No horsing around:
Be a responsible cat
Sad to say, but a certain editorial writer, who self-defensively remains nameless, prides himself on knowing useless facts like lyrics to obscure themes from the ’60s.
“A horse is a horse, of course, of course, and no one can talk to a horse, of course … .”
Drop by to hear the rest. Or better yet, stream an old “Mr. Ed” episode on Tubi, even if Tubi’s version, unlike YouTube’s, skips a few verses. (“People go yakety-yak a streak and waste your time of day….”)

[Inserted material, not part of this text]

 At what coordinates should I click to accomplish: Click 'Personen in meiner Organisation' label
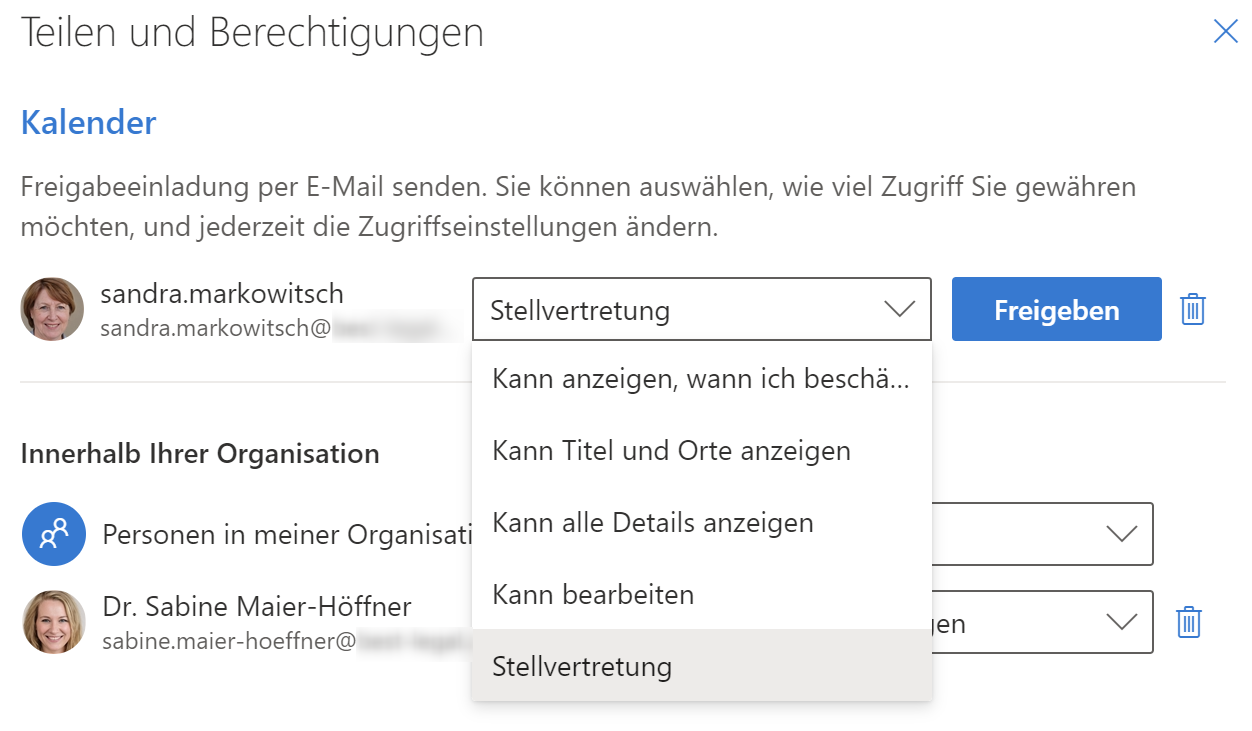[x=287, y=534]
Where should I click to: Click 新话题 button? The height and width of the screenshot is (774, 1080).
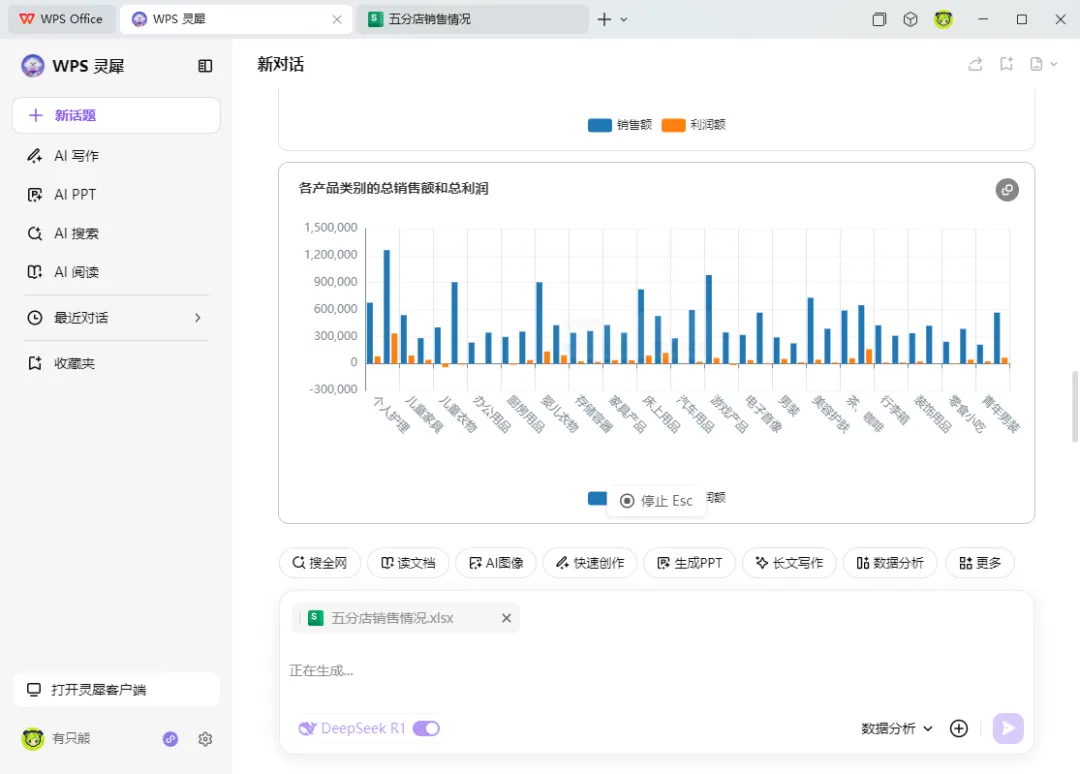point(116,116)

You don’t have to be a Dr. Dolittle, of course, to have conversations with animals. During pandemic cloistering, Friend Mother taught Grand-kitty Agate to regularly converse via moans and groans uttered while perched staring into Friend Mother’s face, and tapping her on the arm with one paw, from six inches away atop a recliner’s arm rest.

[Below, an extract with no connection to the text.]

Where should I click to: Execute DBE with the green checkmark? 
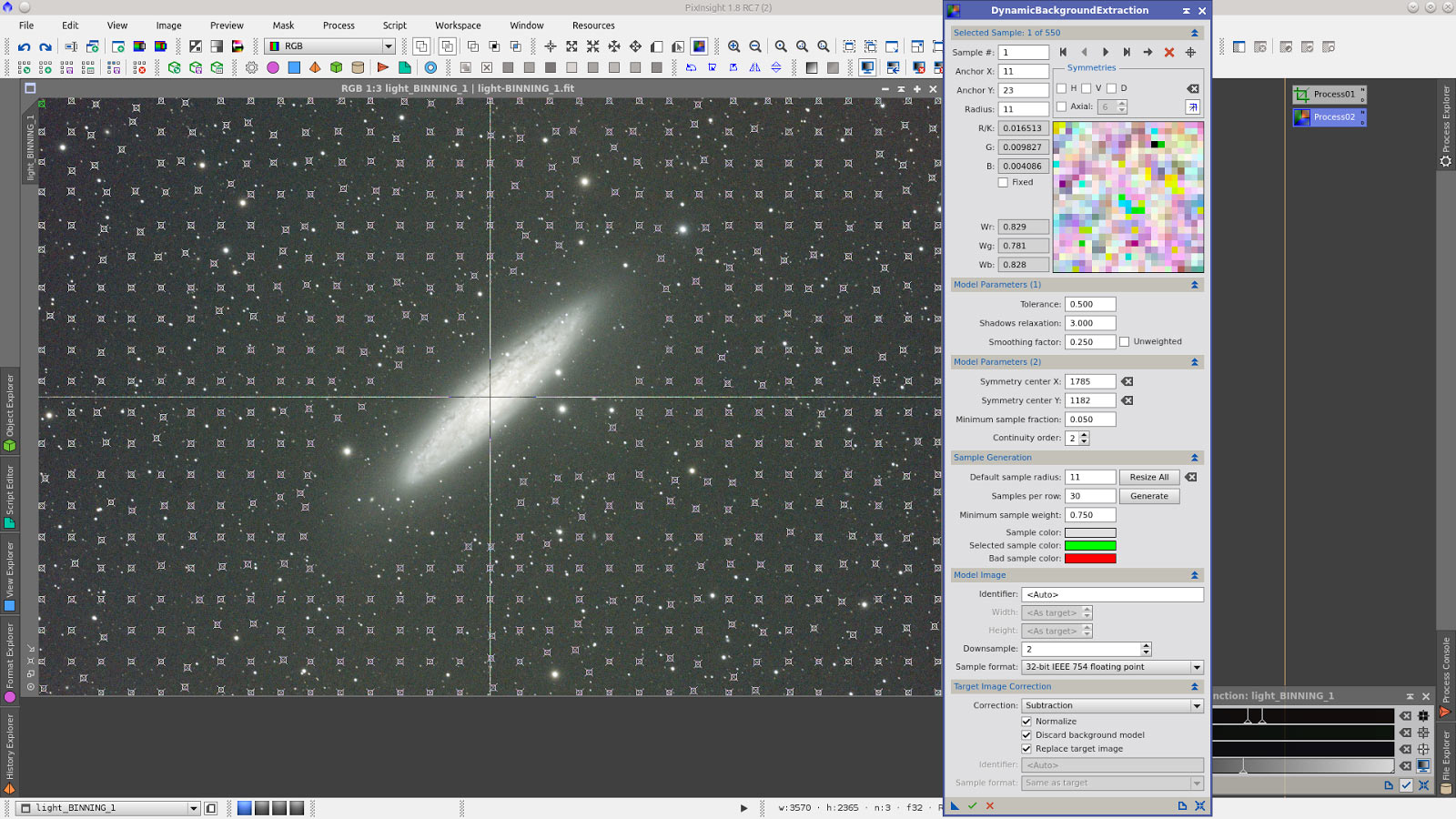tap(972, 805)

The conversation most definitely was not an Algonquin Roundtable. It focused mainly on the need for ear scratching and extra helpings of Sheba beef pate. But it was every bit as sensible as a lot of the talk you’ll hear in various coffee klatches in coming weeks about governments supposedly holding the line on spending.
Those conservations will, in fact, be a great test, especially for conservatives — who, despite what they might say, we count ourselves among.
Conservatives constantly talk about limiting government spending. The question this year is whether that’s what they really want or whether all they’re concerned about is the size of tax bills they get in the mail.
Marion County and many of its townships and school districts face an unprecedented opportunity this year. With appraised values rising because of elimination of a 10-year tax exemption on a major pipeline, they can generate as much as 14% more tax revenue without increasing tax rates charged to individuals.
Even areas without pipeline rights-of-way are benefiting, especially from rising sales tax attributable to more mail-order purchases and from rising municipal utility bills, which then further add to sales tax increases. Those are still dollars they’re collecting from taxpayers. They just don’t come on a single once-a-year bill.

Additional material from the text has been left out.